Levantamento identifica uso de Ia sem aviso em conteúdos oficiais de candidatos
Pesquisa detectou 37 publicações feitas por contas oficiais de candidatos e partidos com inteligência artificial, mas sem identificação da manipulação digital. Lula e Flávio Bolsonaro foram os mais reproduzidos nos materiais falsos analisados.

Divulgação
Um levantamento do Observatório Lupa identificou pelo menos 37 conteúdos produzidos com inteligência artificial nas contas oficiais de candidatos e partidos em redes sociais. Em nenhuma das publicações havia aviso informando ao eleitor que imagem, voz ou outros elementos haviam sido alterados por ferramentas digitais.
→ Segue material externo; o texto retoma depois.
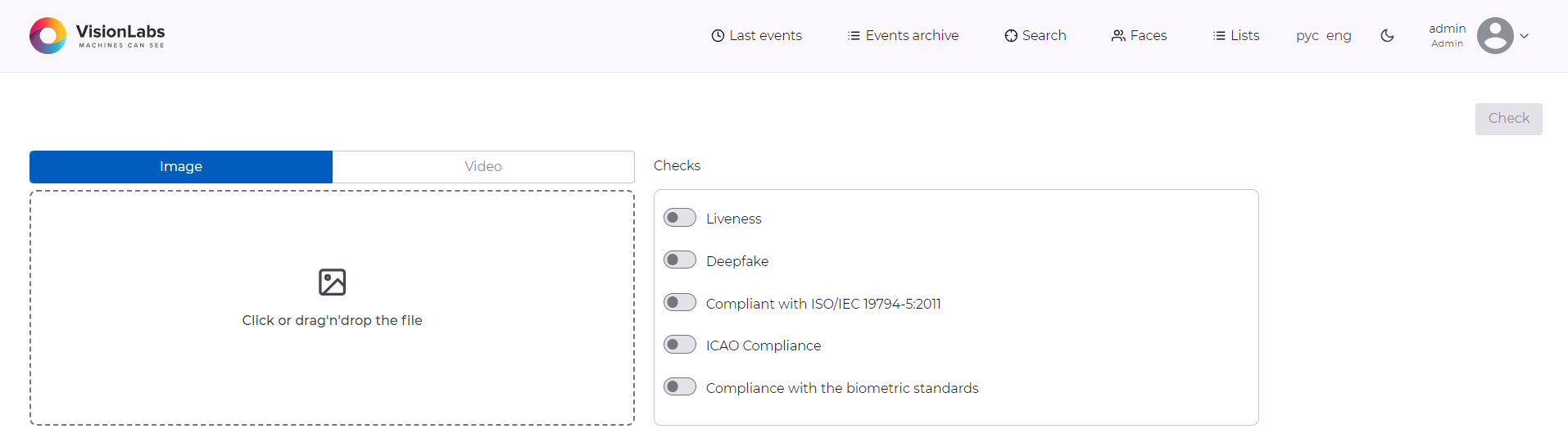Viewport: 1568px width, 438px height.
Task: Click the image upload icon in drop zone
Action: [332, 282]
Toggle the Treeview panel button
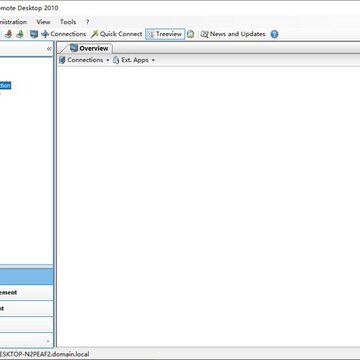 tap(165, 34)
Maioria dos materiais apresentou indícios de manipulação
A análise examinou 314 conteúdos considerados suspeitos, coletados entre 16 e 26 de agosto em redes sociais e aplicativos de mensagem. O uso de inteligência artificial foi constatado em 282 deles. A maior parte era formada por deepfakes, recursos capazes de simular a aparência, a voz ou a identidade de pessoas reais.
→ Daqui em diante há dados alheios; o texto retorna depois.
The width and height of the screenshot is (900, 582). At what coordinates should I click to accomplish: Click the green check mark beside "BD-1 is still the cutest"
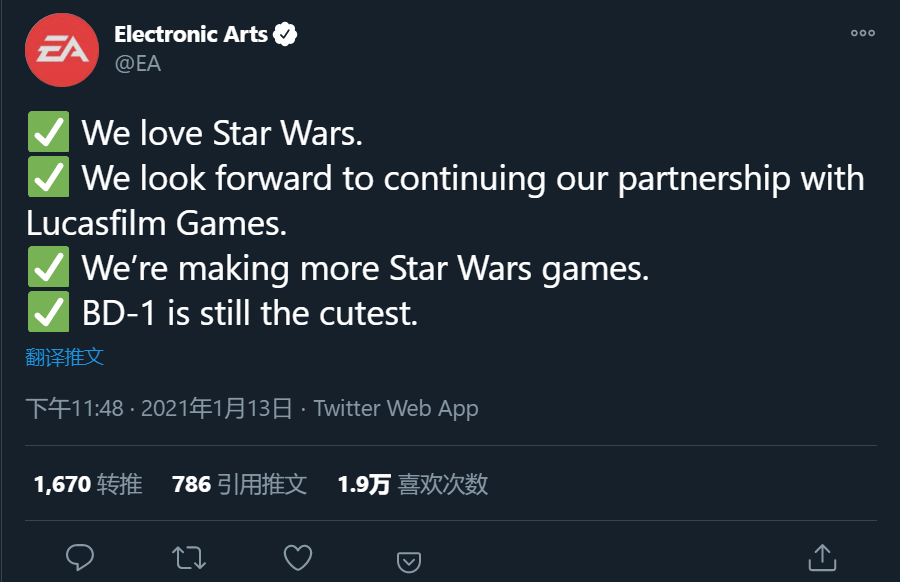(48, 313)
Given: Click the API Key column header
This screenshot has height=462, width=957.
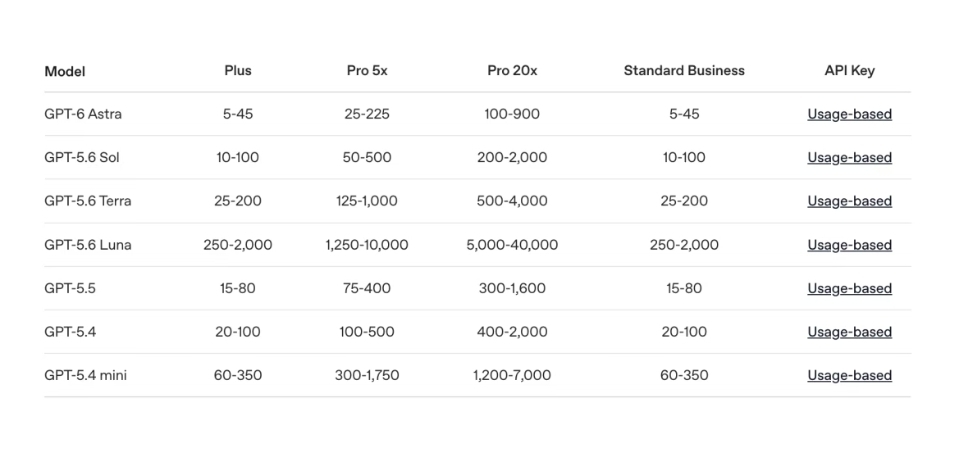Looking at the screenshot, I should [x=850, y=71].
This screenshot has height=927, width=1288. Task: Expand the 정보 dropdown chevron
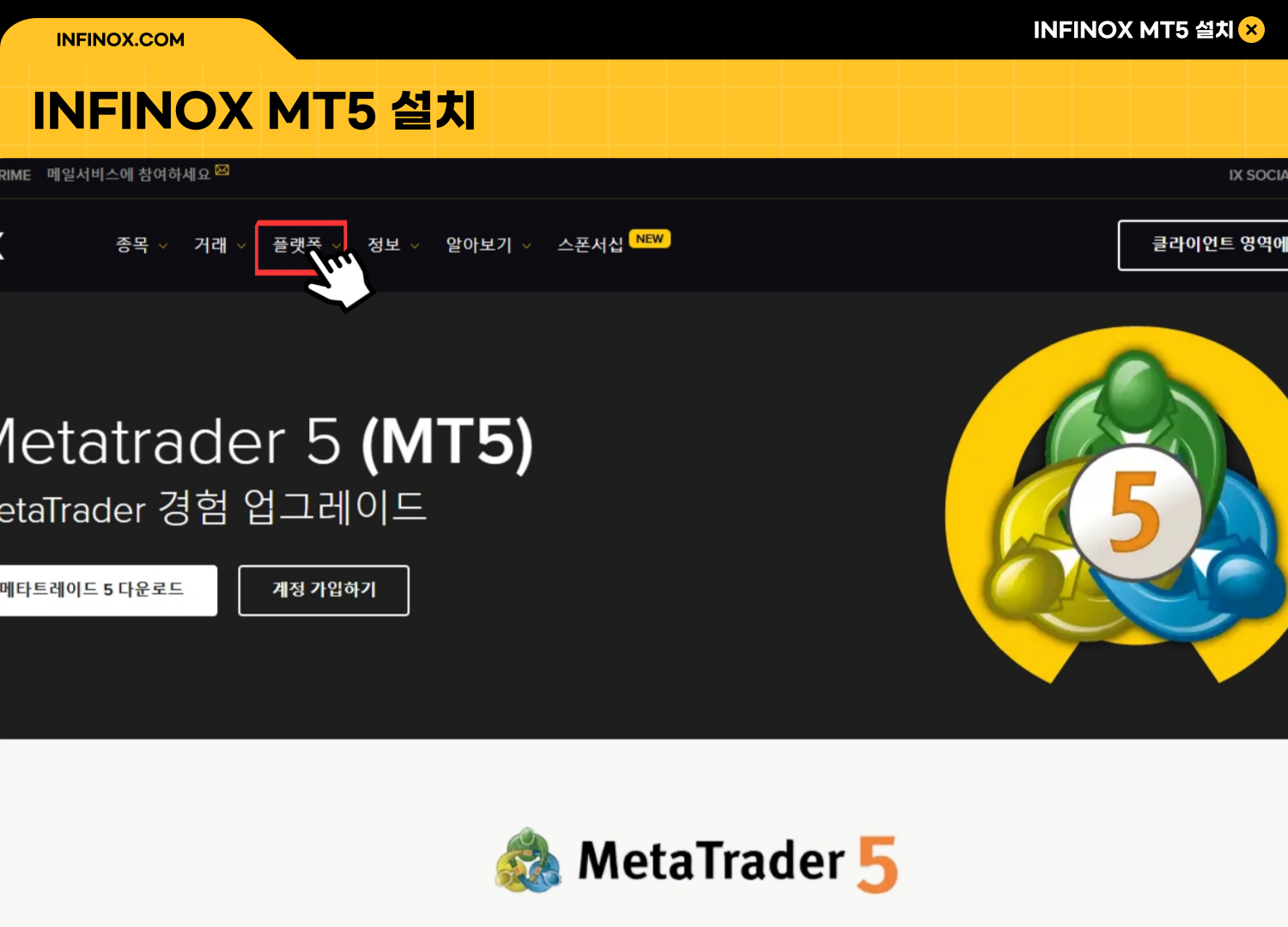(x=415, y=246)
Os 37 casos sem identificação nas contas oficiais representam uma parcela específica desse universo. Ainda assim, chamam atenção por terem sido divulgados por perfis vinculados diretamente a candidatos ou legendas, e não por páginas anônimas. A ausência de alerta dificulta que o eleitor diferencie uma gravação original de uma montagem produzida por IA.
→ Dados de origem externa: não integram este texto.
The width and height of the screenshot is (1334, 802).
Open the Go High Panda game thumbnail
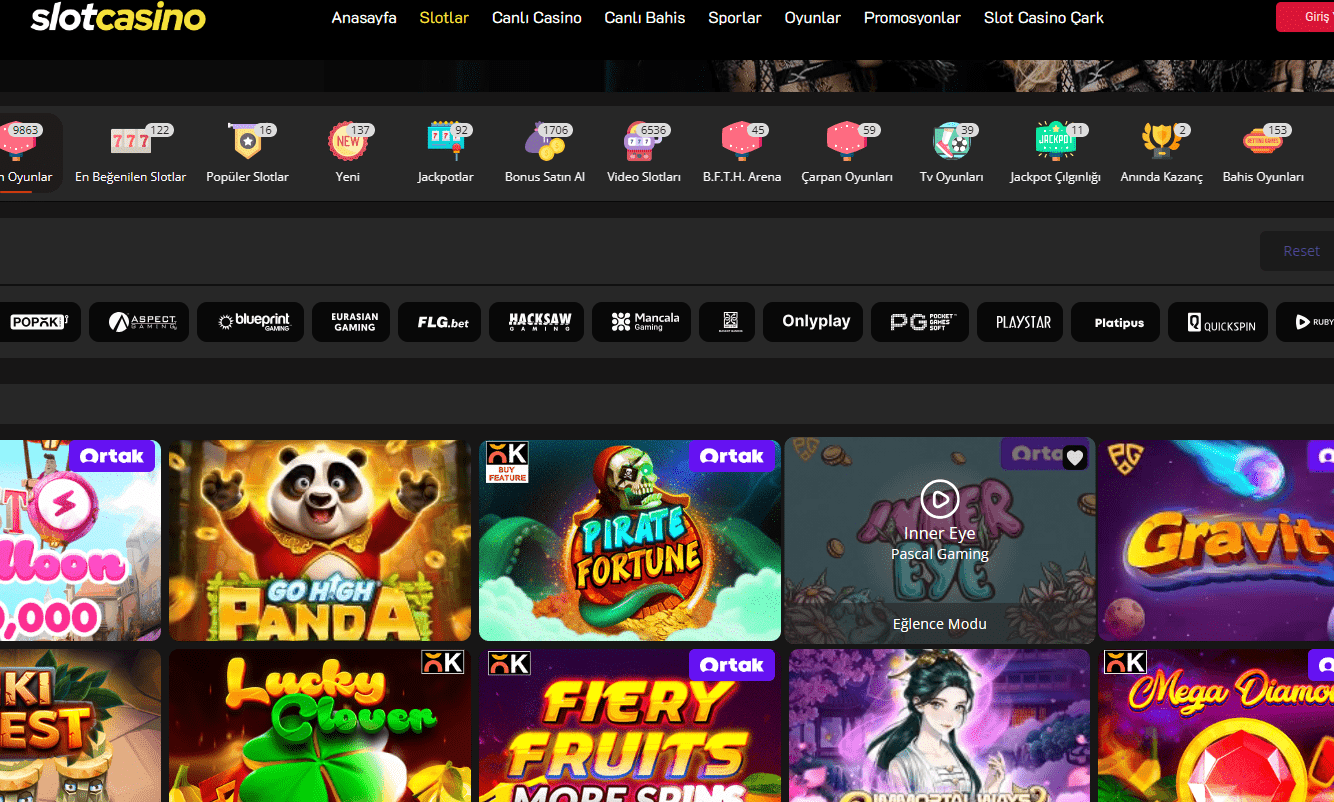(319, 540)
Lula e Flávio Bolsonaro foram os mais reproduzidos
O presidente Luiz Inácio Lula da Silva (PT), candidato à reeleição, foi a pessoa mais utilizada nos conteúdos falsos, aparecendo em 115 materiais. Flávio Bolsonaro (PL) veio em seguida, com 56 ocorrências. As frequências indicam a exposição de cada um no conjunto analisado, mas não demonstram, por si só, autoria ou intenção por trás das manipulações.
Facebook concentrou o maior número de registros
O Facebook foi a plataforma com mais ocorrências de conteúdos enganosos: 202 registros. O Instagram apareceu em segundo lugar, com 62. Aplicativos de mensagem também fizeram parte da coleta, embora o levantamento não tenha apresentado uma divisão equivalente dessas ocorrências por plataforma.
TSE estabeleceu regras para o uso de IA
Em março, o Tribunal Superior Eleitoral aprovou restrições ao uso de inteligência artificial nas eleições. As normas atingem modificações que utilizem imagem e voz de candidatos ou de pessoas públicas. A orientação reforça a necessidade de transparência: campanhas, partidos e candidatos devem informar quando recursos digitais forem empregados nesse tipo de alteração.
O TSE também reafirmou que provedores de internet poderão ser responsabilizados pela Justiça caso não removam perfis falsos e publicações ilegais. Para especialistas em integridade eleitoral, a identificação de conteúdos sintéticos é essencial em um cenário no qual ferramentas de IA estão mais acessíveis e podem ser usadas para ampliar narrativas falsas durante a campanha.